• **READING TEXT**:
Content starts

Drug results and correlation studies, both environmental and genetic, mostly. Which should be high enough volume that the "at least a high percentage" part should be true even if you add more reliable types of research, no? Or is medical science the wrong word for the category that includes both?

Comment author: [deleted] 19 December 2011 10:10:49PM 0 points [-]

How much is a high percentage?

Or is medical science the wrong word for the category that includes both?

I do think so. A lot of pre-clinical medical science is more about understanding specific mechanism, not looking at correlations and mapping out risk factors.

Drug results and correlation studies, both environmental and genetic, mostly,

Do you have some data? I do agree that it's hard to actually learn something solid from epidemiology, biology is complicated and factors do not usually add in any intuitive way. But then there are categories where epidemiology is invaluable take for example people with hereditary colon cancer where the majority (with a specific set of mutations) get colon cancer. But you might be right that a lot is not really useful information . . .

Comment author: gwern 19 December 2011 10:28:36PM 3 points [-]

Of course there is data. Besides the Ionnidis citations in the linked article, I also linked my previous post on the topic which, among other things, links to my section in the DNB FAQ on this topic with dozens of links/citations.

Comment author: [deleted] 19 December 2011 11:59:21PM 0 points [-]

My bad, only browsed through "Why Science Is Failing Us", behaved kind of like a politician, will do my homework before opening my mouth next time.

But I still think that one should use medical epidemiology instead of the cluster word medical science.

Content ends

• **DATA LISTING**:
Content starts

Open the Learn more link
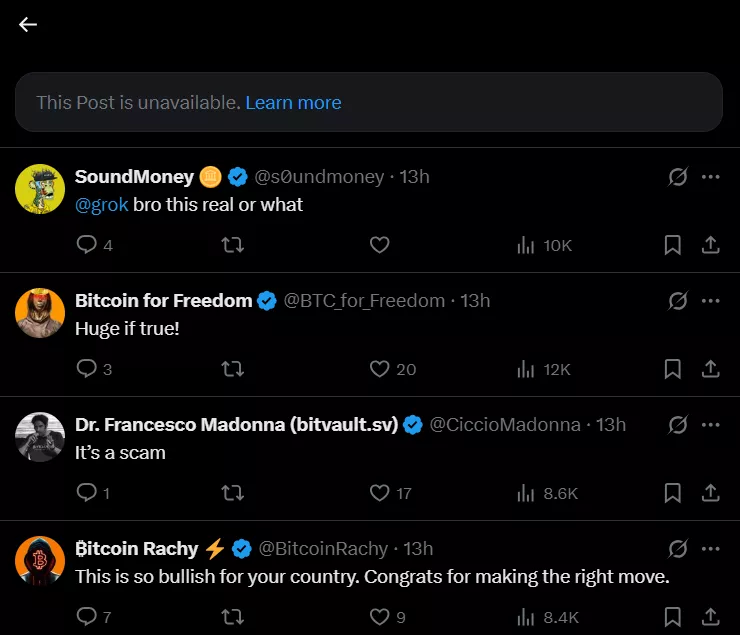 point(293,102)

Content ends
Content starts

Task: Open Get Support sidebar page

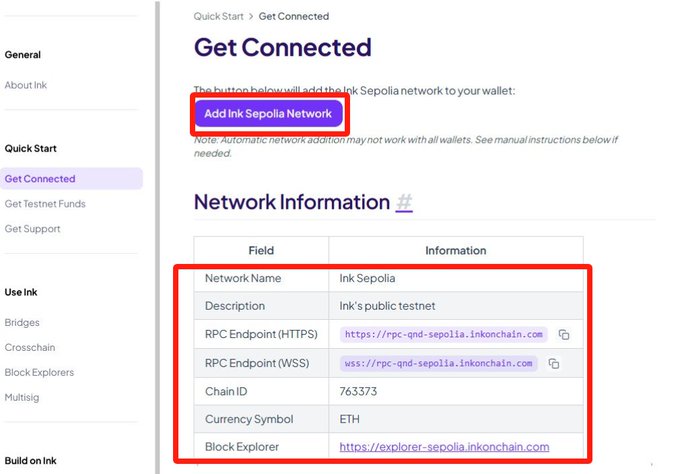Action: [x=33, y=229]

Content ends

• **WHAT THE TASK ASKS**:
Continue the comment thread about whether "medical science" or "medical epidemiology" is the right term for unreliable research, picking up after its final comment.

• **ANSWER SECTION**:
Comment author: FAWS 19 December 2011 10:27:48PM *  3 points [-]

How much is a high percentage?

Let's say more than 20%

I do think so. A lot of pre-clinical medical science is more about understanding specific mechanism, not looking at correlations and mapping out risk factors.

I didn't necessarily mean to exclude things like that, just to include both of the categories mentioned.

Do you have some data?

http://www.plosmedicine.org/article/info:doi/10.1371/journal.pmed.0020124

Comment author: Kaj_Sotala 20 December 2011 06:43:10PM 0 points [-]

How much is a high percentage?

From the article:

One study, for instance, analyzed 432 different claims of genetic links for various health risks that vary between men and women. Only one of these claims proved to be consistently replicable. Another meta review, meanwhile, looked at the 49 most-cited clinical research studies published between 1990 and 2003. Most of these were the culmination of years of careful work. Nevertheless, more than 40 percent of them were later shown to be either totally wrong or significantly incorrect.

Those didn't analyze all of medicine, of course, but it does sound pretty bad for the overall percentage.